▶ **Page extract**:
--- --- ---

[R-390] Preselector

Bob Camp ham at cq.nu
Sat Aug 21 17:26:33 EDT 2004


Hi

That's a couple of different questions on a couple of different topics. 
Yell if I miss one of them.

Back when I worked for Motorola one of the standard products we made 
was a crystal filter that you stuck in the antenna line of your two way 
FM radio. Since the filter was in front of the entire receiver I 
suppose that's about as far forward in the process as you can possibly 
push the filter. I have seen the same thing done at HF both by Ham's 
and in military settings. NASA uses the same idea on their command 
destruct receivers.

One problem with  putting a poor little filter way up by the antenna is 
that filters have overload problems and produce intermodulation 
products. You can have a situation where the little narrow  crystal 
filter actually produces a worse result than a big helical LC filter 
with a wider pass band. It all depends on how far away the overloading 
signals are from your channel.

Another problem with any kind of narrow front end filtering is that 
they generally have measurable insertion loss. If you have a six db 
loss in the front end filter you drop the noise figure of the radio by 
at least six db. If you are trying to pick a weak signal this is 
probably not a real good idea. To use your analogy of whispering, it 
only works in a quiet room. Making the room more noisy isn't going to 
help things much ....

Cascading filters to get better selectivity is a workable idea. You 
have to be careful about pass band ripple. Depending on just where each 
filter peaks and dips you can wind up with some odd results. One 
solution is to use filters that have been designed from scratch to be 
cascaded. Another solution is to make one filter much wider than the 
other and pick a wide filter with very little ripple in the middle of 
it's pass band.

--- --- ---

▶ **Extracted material**:
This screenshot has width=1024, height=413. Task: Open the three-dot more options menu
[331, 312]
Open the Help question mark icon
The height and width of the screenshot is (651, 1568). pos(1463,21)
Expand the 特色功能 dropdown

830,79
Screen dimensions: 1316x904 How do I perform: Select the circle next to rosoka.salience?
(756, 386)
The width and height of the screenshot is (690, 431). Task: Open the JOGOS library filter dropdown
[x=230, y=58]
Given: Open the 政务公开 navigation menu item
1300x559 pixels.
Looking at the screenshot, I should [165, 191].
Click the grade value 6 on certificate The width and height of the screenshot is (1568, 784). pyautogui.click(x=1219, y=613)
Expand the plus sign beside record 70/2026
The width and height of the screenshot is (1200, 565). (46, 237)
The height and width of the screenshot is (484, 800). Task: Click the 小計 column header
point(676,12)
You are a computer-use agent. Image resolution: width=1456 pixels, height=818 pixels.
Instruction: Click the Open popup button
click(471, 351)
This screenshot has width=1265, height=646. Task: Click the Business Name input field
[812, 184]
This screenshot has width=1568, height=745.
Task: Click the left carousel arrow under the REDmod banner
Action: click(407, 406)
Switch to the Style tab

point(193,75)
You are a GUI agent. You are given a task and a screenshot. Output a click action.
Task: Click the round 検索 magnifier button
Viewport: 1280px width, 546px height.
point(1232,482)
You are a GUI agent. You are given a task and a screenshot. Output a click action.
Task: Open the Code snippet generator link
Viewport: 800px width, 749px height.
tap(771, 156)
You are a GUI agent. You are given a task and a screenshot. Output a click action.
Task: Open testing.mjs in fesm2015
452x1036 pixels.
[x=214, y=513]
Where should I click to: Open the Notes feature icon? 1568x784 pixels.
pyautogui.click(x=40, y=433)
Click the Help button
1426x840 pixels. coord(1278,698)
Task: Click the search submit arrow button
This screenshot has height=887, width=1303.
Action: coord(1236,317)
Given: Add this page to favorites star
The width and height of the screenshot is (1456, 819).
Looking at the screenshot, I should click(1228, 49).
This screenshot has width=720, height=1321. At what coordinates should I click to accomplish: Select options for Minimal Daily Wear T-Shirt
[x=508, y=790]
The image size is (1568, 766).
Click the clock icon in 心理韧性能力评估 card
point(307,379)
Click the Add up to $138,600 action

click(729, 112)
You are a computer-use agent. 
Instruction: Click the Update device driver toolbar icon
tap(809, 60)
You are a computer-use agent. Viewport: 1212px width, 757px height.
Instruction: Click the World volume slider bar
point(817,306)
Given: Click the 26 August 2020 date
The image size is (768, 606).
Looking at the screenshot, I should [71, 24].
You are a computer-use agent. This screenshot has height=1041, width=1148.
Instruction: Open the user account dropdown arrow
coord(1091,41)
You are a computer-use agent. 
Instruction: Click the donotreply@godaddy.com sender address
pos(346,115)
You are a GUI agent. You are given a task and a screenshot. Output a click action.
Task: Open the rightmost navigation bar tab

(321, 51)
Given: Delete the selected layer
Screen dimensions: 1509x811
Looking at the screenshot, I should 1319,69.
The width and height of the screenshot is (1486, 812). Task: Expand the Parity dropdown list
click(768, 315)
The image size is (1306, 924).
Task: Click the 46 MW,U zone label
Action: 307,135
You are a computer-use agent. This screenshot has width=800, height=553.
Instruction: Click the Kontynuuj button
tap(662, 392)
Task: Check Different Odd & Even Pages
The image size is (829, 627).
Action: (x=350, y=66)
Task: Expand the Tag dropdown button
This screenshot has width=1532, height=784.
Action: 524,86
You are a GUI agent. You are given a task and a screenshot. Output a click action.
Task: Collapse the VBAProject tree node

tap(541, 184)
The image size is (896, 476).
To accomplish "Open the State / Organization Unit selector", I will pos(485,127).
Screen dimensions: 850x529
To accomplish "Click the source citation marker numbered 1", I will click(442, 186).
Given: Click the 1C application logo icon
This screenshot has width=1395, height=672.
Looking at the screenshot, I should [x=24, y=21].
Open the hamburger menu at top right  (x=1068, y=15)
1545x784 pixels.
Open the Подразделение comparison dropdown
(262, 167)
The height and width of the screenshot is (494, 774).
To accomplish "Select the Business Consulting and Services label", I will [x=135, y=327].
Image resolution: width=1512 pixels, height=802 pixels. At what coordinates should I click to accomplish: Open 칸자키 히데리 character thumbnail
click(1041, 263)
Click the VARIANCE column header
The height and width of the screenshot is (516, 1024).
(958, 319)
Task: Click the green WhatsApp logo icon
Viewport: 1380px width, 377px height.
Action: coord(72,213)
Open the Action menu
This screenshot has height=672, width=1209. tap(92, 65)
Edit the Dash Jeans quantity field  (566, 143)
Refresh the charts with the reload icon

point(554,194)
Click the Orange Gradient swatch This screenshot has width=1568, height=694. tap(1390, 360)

--- --- ---

▶ **To be done**:
1 > In the preselector message, what kind of NASA receivers use a filter placed ahead of the whole receiver?
2 > Reproduce the preselector message from "Another problem with" up to and including "things much ....".
3 > Continue the message about preselector filters from the point where it stops.
The lines have nothing to do with what is asked here.

▶ **Answers for this exercise**:
1 > Their command destruct receivers.

2 >
Another problem with any kind of narrow front end filtering is that 
they generally have measurable insertion loss. If you have a six db 
loss in the front end filter you drop the noise figure of the radio by 
at least six db. If you are trying to pick a weak signal this is 
probably not a real good idea. To use your analogy of whispering, it 
only works in a quiet room. Making the room more noisy isn't going to 
help things much ....

3 >
Using the minimum amount of power to get a message through is one way 
to reduce the probability of intercept.  One issue is the relative 
location of the intercept station If my R-390 has a better path to the 
transmitter than the intended receiver then my R-390 is going to get 
more power than the guy the message is intended for. Since propagation 
can be very strange stuff a better path may or may not be related to 
being closer to the transmitter. There are a number of stories about HF 
and even VHF intercept taking place at significant distances from the 
transmitter. Of course they may just be stories ....

Like it or not there is natural noise out there. It's a fact of life. 
As long as you are operating on a terrestrial path it's going to be a 
very significant limiting factor on what you can or can not do. Even 
with space communication they get to a noise limited situation, they 
just have to work harder to get there. Different modulation techniques 
result in different relationships between channel noise and noise after 
demodulation. They all run out of steam at some point though.

A guy named Shannon came up with a relationship about all this back in 
the 1940's. Still seems to hold true today ..... You can go real slow 
and real narrow and use low transmit power. You can go nice and fast 
and wide and use lots of transmit power.

One interesting experiment with your R-390. Next time there's a 
lightning storm running a couple of towns over try to listen to a 
distant station through a narrow filter and through a wide one. 
Narrower is not *always* better .....

You can design a system to perform optimally under a stated set of 
conditions. That often means it will be non-optimum under a much wider 
set of conditions. No free lunch .....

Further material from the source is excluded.